[Data Boundary: Start]

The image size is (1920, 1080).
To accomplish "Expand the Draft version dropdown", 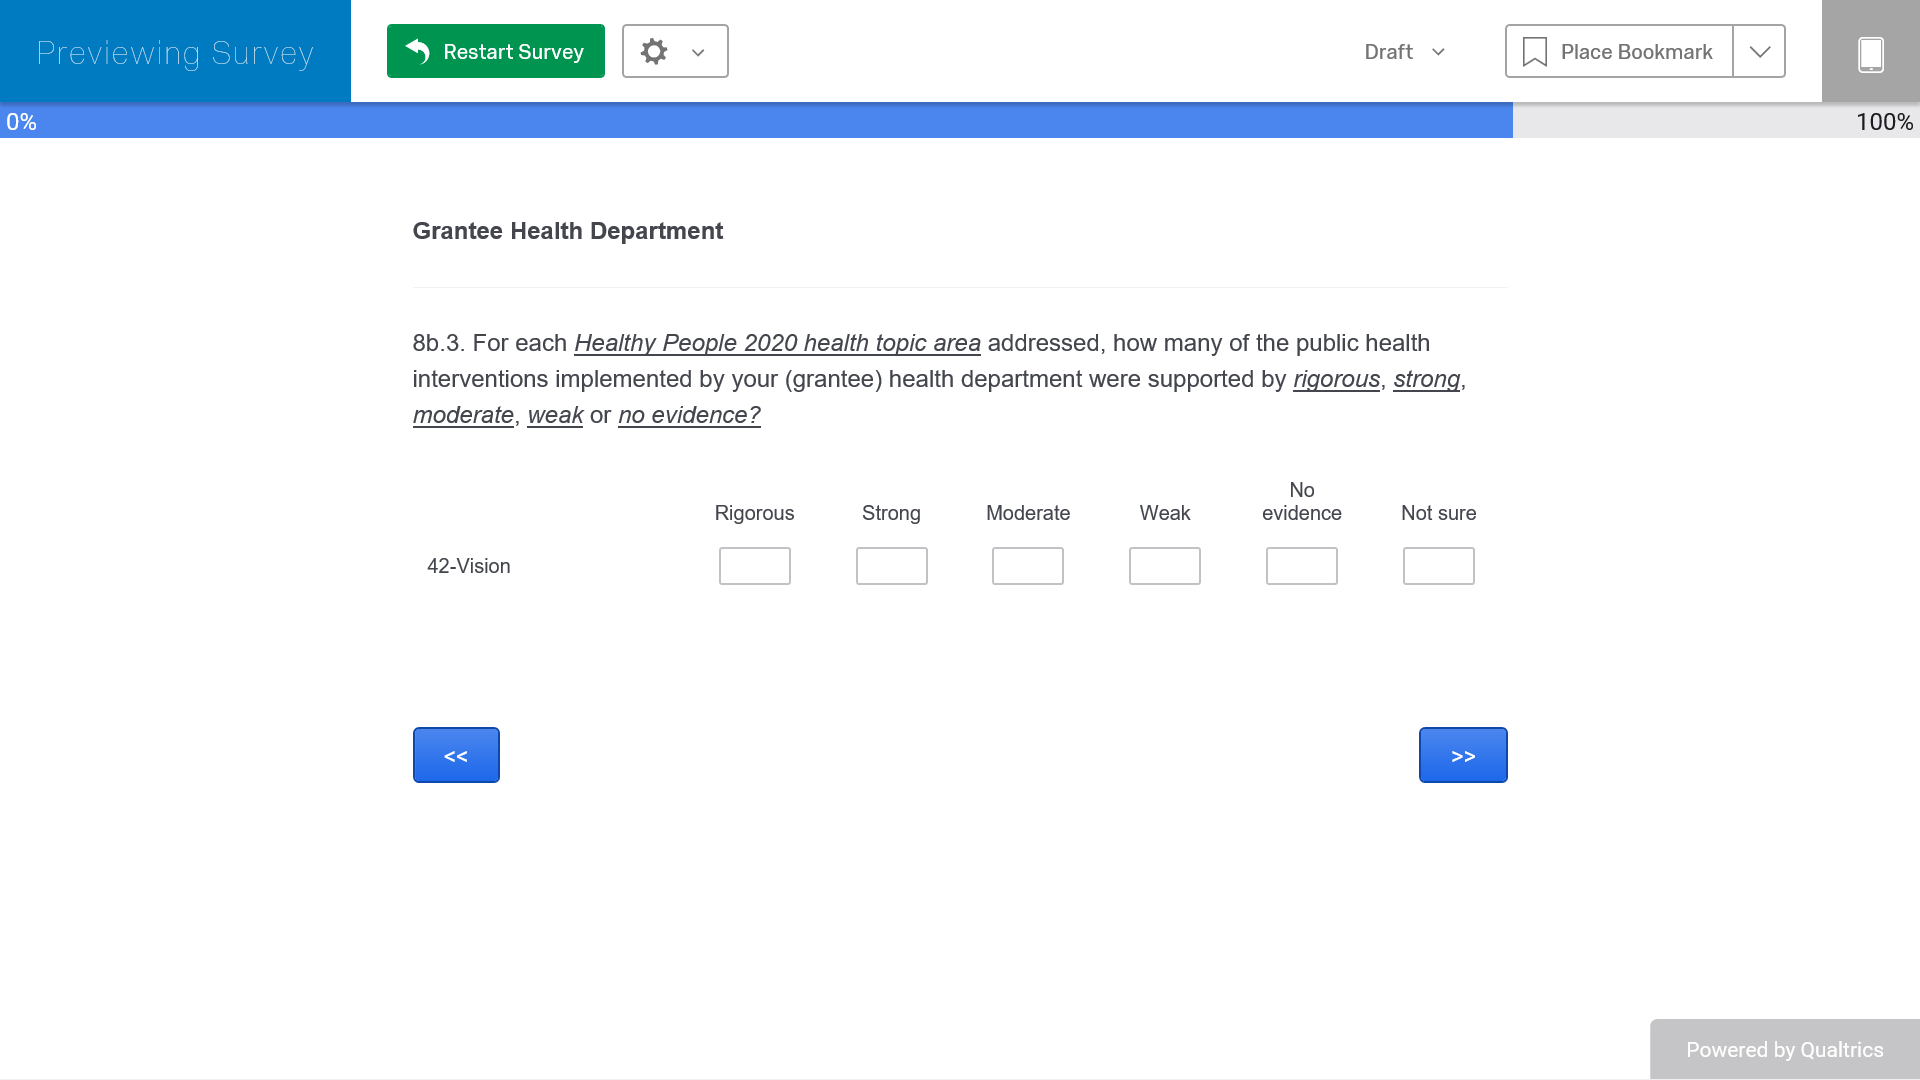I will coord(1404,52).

[Data Boundary: End]
[Data Boundary: Start]

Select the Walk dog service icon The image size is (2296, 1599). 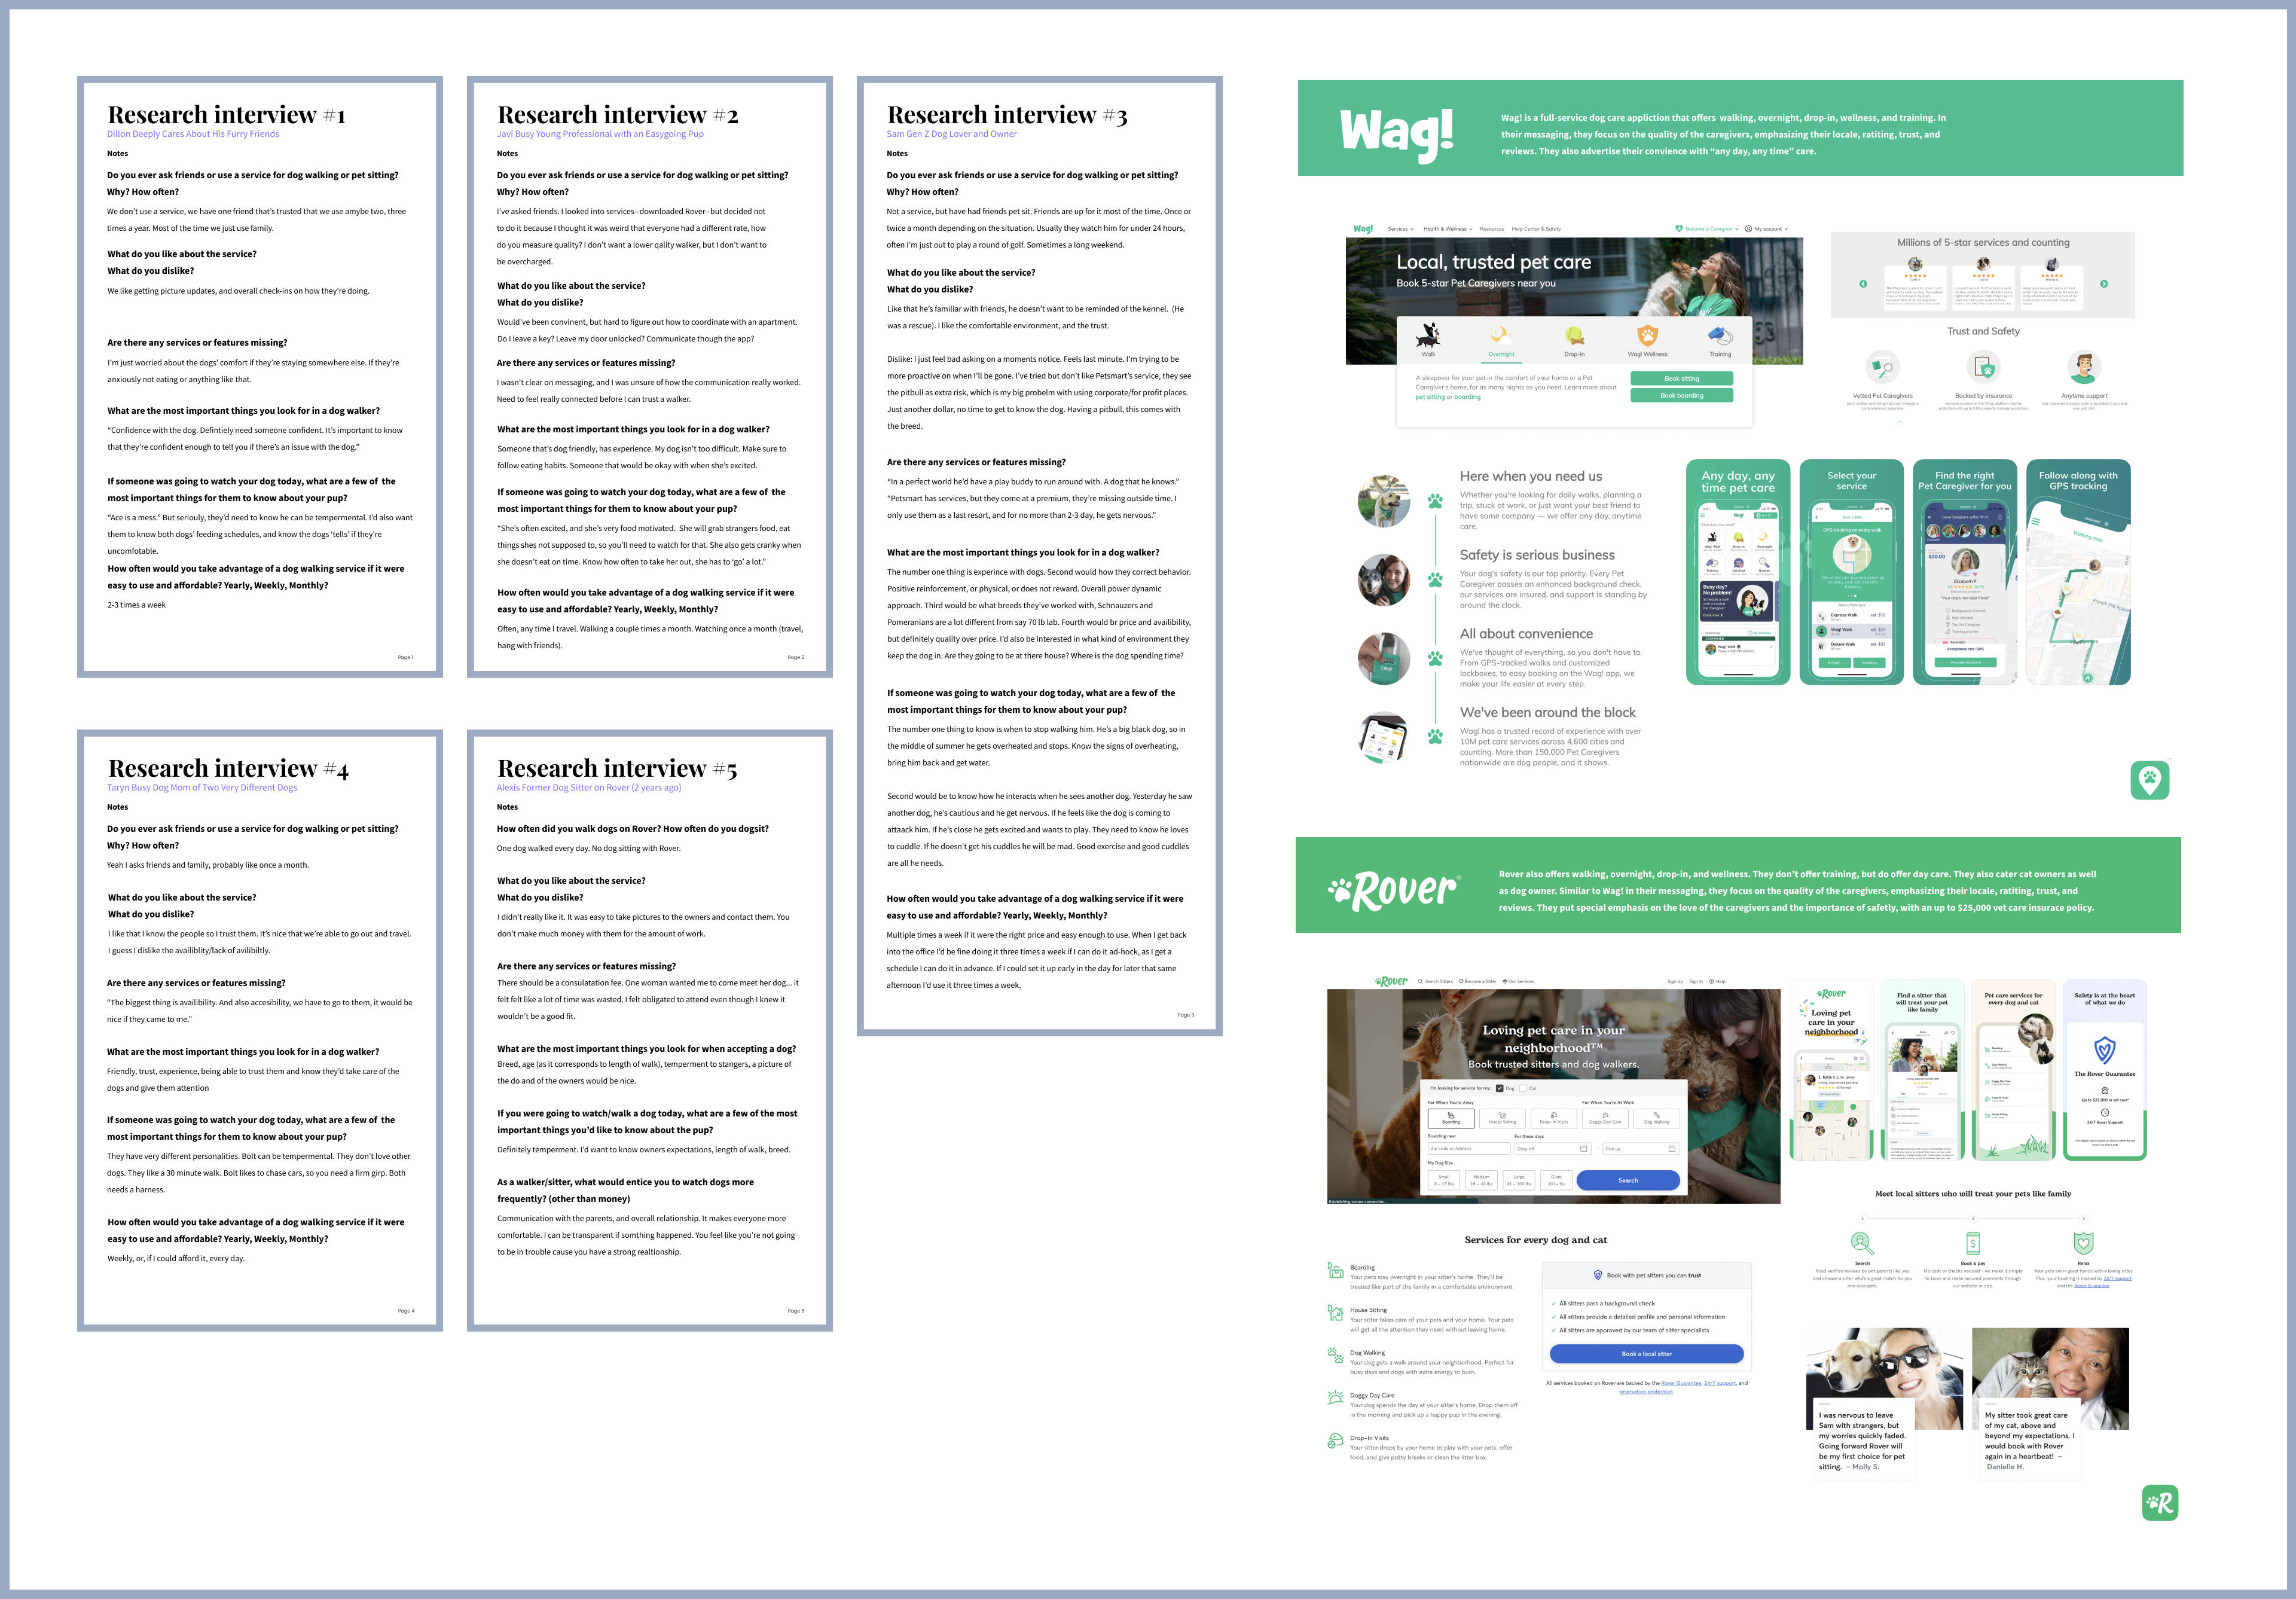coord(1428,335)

[Data Boundary: End]
[Data Boundary: Start]

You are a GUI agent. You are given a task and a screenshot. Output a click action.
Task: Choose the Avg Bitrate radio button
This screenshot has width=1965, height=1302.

[Data Boundary: End]

The reply should consist solely of the lines above from the one that has "Task: Choose the Avg Bitrate radio button" through the one that has "This screenshot has width=1965, height=1302.", reproduced exactly.

Task: Choose the Avg Bitrate radio button
This screenshot has width=1965, height=1302.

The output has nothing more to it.